Andei pesquisando para saber o que significa a palavra carnaval. Consta no Aurélio que era “no mundo cristão medieval, período de festas profanas que se iniciava no Dia de Reis (Epifania) e se estendia até a quarta-feira de Cinzas”. Diz, em seguida: “Os três dias imediatamente anteriores à quarta-feira de Cinzas, dedicados a diferentes sortes de diversões, folias e folguedos populares, com disfarces e máscaras”. Não há, nem nas definições seguintes, nada que explique a essência da palavra carnaval. Virei e mexi. Descobri em outras fontes três possíveis versões, talvez não confiáveis: 1- afastar a carne (carne vá), 2-carne nada vale (carnavalle) e 3- carro naval (car naval). Essas três versões permitem ilações de toda natureza e cada qual faça a sua, como melhor lhe aprouver. Desde que não ligue direção à bebida.
O fato é que, até hoje, apesar de ser uma festa profana, é atrelada ao calendário da Igreja Católica. Por sua vez, o calendário religioso depende das fases da lua ou do sistema lunar. Assim é que o domingo de Páscoa é sempre o primeiro domingo após a primeira lua cheia que acontece a partir de 21 de março. É uma festa móvel, como se vê, dependendo da lua, ora veja. Parece coisa de samba de crioulo doido, misturando fé, astronomia e diversão. Mas é assim que ainda hoje se marcam os dias de carnaval que pularam de três para quatro, cinco ou até uma semana, dependendo da cidade ser mais ou menos festeira.
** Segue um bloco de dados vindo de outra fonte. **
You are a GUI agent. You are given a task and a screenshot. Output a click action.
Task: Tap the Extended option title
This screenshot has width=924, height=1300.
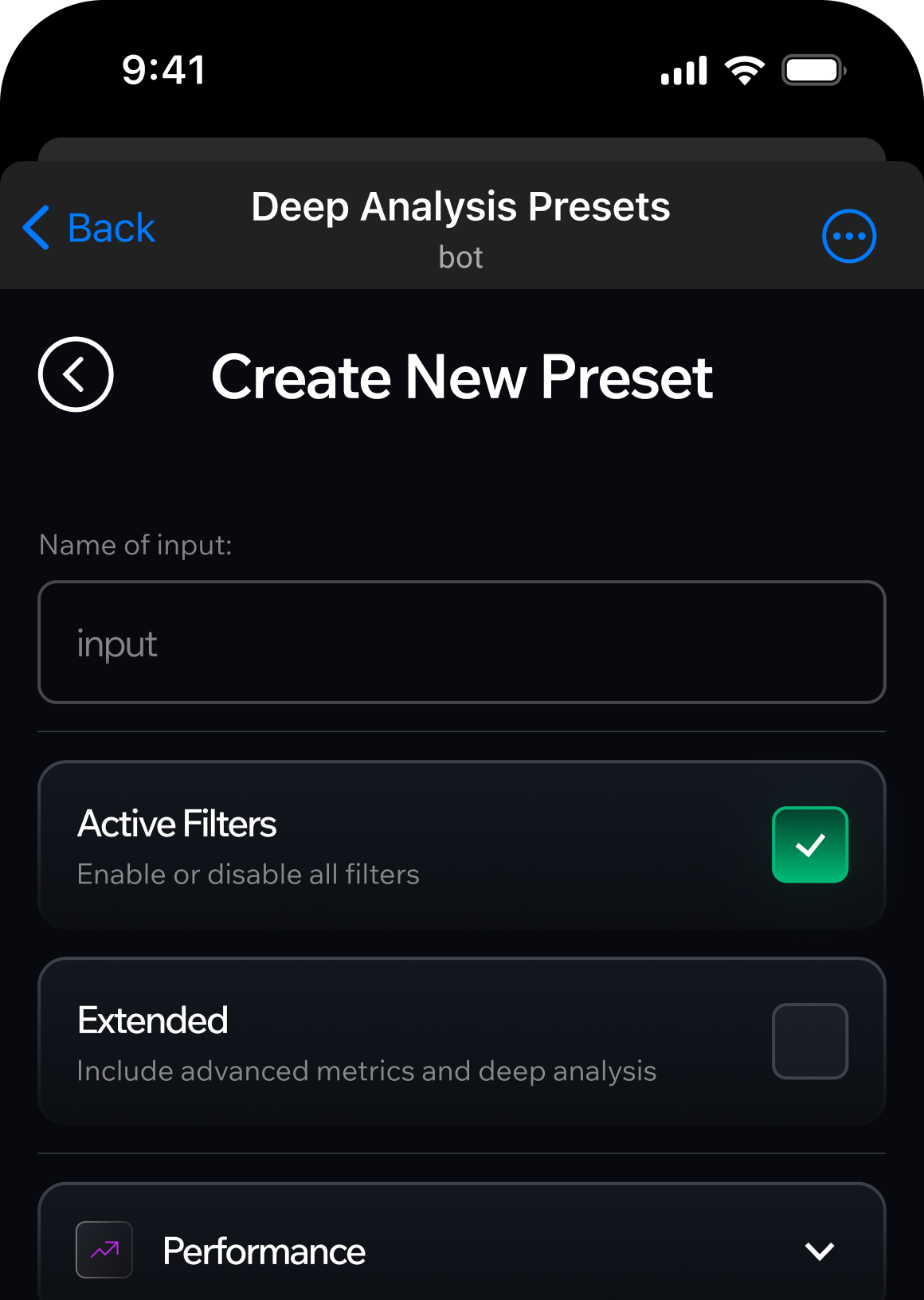[153, 1020]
Pelo sim, pelo não, estamos neste domingo de carnaval em pleno fazer nada, exceto para os que têm plantão obrigatório, e trabalham em órgãos de segurança, hospitais, transportes urbanos. E “brincantes” que se esbaldam, amanhecem no último dia, seja lá qual for, totalmente avariados, corpos moídos, ressacas física ou moral, quilos ganhos ou perdidos e contas que precisam ser pagas. E esse tempo de fazer nada me leva a indagar a razão de, “no Brasil, brasileiro”, a festa estar associada, desde os anos 40, a uma portuguesa, Carmem Miranda. Quem sabe se a baiana Ivete Sangalo, não venha a encarnar pela música, energia e séquito o ainda inculto e belo Brasil XXI?
João Soares Neto,
Escritor
CRÔNICA PUBLICADA NO DIÁRIO DO NORDESTE EM 03/02/2008.